:: SOURCE MATERIAL ::

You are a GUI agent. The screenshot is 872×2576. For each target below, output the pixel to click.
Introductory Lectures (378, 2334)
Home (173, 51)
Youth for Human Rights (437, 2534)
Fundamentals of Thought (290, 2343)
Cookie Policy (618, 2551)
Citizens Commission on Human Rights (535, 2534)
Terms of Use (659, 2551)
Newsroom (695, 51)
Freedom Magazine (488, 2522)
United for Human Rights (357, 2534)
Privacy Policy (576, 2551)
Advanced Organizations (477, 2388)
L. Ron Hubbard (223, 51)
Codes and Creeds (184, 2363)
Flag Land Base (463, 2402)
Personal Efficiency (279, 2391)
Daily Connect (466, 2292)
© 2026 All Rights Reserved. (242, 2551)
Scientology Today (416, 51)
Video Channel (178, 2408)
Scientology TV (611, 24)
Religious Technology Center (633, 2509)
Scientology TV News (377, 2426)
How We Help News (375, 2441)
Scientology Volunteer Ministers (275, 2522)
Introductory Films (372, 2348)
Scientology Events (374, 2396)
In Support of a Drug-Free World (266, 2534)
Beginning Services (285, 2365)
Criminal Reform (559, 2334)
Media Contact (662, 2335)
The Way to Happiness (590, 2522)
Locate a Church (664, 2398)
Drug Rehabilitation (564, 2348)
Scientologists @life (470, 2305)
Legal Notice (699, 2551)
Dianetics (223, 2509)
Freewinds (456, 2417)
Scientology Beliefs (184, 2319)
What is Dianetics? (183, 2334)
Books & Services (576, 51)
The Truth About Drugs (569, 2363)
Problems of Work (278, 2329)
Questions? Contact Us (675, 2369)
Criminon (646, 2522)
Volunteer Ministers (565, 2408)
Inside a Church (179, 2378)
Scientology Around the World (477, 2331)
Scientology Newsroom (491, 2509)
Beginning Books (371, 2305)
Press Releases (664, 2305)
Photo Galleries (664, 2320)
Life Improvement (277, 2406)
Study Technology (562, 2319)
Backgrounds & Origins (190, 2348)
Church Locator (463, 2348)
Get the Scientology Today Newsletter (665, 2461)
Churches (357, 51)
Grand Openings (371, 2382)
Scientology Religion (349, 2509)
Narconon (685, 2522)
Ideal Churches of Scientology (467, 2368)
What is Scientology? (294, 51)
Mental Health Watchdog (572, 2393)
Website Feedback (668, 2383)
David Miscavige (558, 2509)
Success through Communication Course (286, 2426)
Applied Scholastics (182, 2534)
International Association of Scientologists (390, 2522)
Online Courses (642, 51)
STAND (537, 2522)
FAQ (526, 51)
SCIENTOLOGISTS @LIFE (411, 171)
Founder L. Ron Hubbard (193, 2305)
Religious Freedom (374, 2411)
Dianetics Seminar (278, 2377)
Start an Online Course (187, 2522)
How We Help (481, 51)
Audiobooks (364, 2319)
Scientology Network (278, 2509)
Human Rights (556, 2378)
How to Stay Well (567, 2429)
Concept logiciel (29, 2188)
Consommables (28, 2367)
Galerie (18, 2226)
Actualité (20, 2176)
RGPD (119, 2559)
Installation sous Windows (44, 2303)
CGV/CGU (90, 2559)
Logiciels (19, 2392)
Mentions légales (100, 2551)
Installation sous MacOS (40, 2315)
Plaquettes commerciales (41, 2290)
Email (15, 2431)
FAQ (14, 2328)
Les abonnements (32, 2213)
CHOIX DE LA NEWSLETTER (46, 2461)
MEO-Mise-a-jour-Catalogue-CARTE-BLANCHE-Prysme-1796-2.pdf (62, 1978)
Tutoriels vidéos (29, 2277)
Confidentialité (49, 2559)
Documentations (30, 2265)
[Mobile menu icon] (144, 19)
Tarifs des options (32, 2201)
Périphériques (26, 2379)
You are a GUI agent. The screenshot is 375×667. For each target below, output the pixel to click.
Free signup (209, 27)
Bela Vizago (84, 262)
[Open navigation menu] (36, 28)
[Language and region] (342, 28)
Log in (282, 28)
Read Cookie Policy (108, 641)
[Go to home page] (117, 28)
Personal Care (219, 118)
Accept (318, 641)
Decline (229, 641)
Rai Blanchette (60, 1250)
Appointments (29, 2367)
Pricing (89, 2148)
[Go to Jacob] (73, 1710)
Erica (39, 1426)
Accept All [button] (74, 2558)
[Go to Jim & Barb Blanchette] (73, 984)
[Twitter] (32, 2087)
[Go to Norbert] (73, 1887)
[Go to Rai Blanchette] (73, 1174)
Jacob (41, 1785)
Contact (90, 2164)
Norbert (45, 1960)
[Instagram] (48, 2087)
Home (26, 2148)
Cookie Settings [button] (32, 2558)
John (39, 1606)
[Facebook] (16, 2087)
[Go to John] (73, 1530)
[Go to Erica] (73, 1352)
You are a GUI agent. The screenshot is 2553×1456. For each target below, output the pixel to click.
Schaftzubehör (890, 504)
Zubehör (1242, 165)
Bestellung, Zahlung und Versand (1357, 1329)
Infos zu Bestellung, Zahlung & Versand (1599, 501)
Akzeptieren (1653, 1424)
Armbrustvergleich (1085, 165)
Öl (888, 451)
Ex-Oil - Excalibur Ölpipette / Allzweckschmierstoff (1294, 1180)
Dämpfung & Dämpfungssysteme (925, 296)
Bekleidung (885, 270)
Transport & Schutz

:::

Would you copy out exactly the lines above that start at the one containing "Human Rights (556, 2378)" and end at the one containing "Installation sous MacOS (40, 2315)", inclusive?

Human Rights (556, 2378)
How to Stay Well (567, 2429)
Concept logiciel (29, 2188)
Consommables (28, 2367)
Galerie (18, 2226)
Actualité (20, 2176)
RGPD (119, 2559)
Installation sous Windows (44, 2303)
CGV/CGU (90, 2559)
Logiciels (19, 2392)
Mentions légales (100, 2551)
Installation sous MacOS (40, 2315)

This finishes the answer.